▸ Task A
What does the sencha article say, summed up in two sentences?
▸ Task B
Could you resume the sencha article, picking up after its final sentence?

From Wikipedia, the free encyclopedia

Sencha tea leaves and brewed tea

Sencha tea leaves and brewed tea

Sencha (煎茶) is a type of Japanese ryokucha (緑茶, green tea) which is prepared by infusing the processed whole tea leaves in hot water. This is as opposed to matcha (抹茶), powdered Japanese green tea, where the green tea powder is mixed with hot water and therefore the leaf itself is included in the beverage. Sencha is the most popular tea in Japan.
Types of sencha

The types of sencha are distinguished by when they are harvested. Shincha(新茶, "new tea") represents the first month's harvest of sencha. Basically, it's the same as ichibancha(一番茶, "first tea"), which is the first harvest of the year.

Kabusecha (かぶせ茶) is sencha grown in the shade for about a week before harvest. Asamushi (浅蒸し) is lightly steamed sencha, while fukamushi (深蒸し) is deeply steamed sencha.

Production

Sencha tea is made from the leaves of the Camellia sinensis plant. The leaves are steamed, rolled, and dried immediately after harvest to prevent oxidation. This process preserves the fresh, grassy flavor that sencha is known for.

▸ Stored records
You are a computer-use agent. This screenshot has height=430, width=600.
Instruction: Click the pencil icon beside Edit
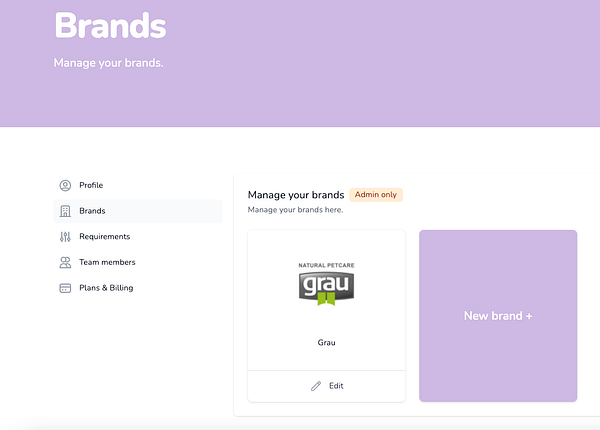(x=316, y=386)
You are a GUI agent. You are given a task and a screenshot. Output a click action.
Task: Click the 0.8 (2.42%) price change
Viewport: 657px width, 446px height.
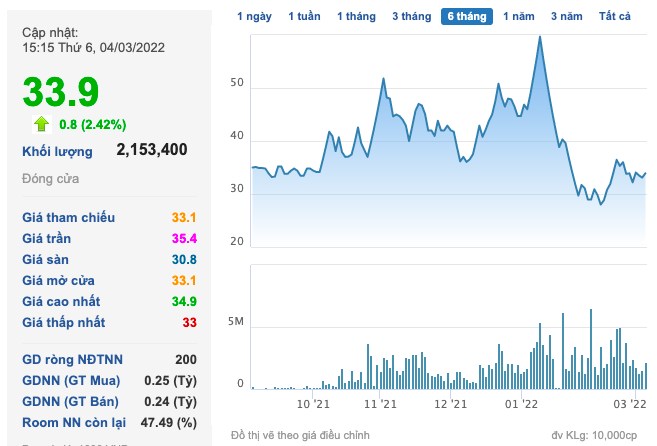tap(93, 124)
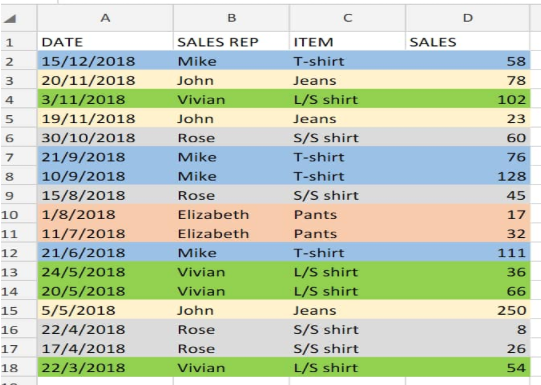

▸ Output A
Sencha, the most popular tea in Japan, is a green tea prepared by infusing processed whole leaves in hot water, unlike matcha, whose powder is mixed into the water. Its types are told apart by harvest time, shading, and how deeply the leaves are steamed, and the leaves are steamed, rolled, and dried right after harvest to prevent oxidation and keep their fresh, grassy flavor.

▸ Output B
The steaming process used in making sencha is what differentiates it from Chinese green teas, which are typically pan-fired. The duration of the steaming process affects the final taste and color of the tea.

Brewing

Sencha is typically brewed at lower temperatures than black tea or oolong tea. The ideal water temperature is usually between 60–80°C (140–176°F), with brewing time ranging from 1 to 2 minutes.

The tea can be brewed multiple times, with each infusion revealing different flavor notes. The first brew tends to be more astringent and fresh, while subsequent brews become milder and sweeter.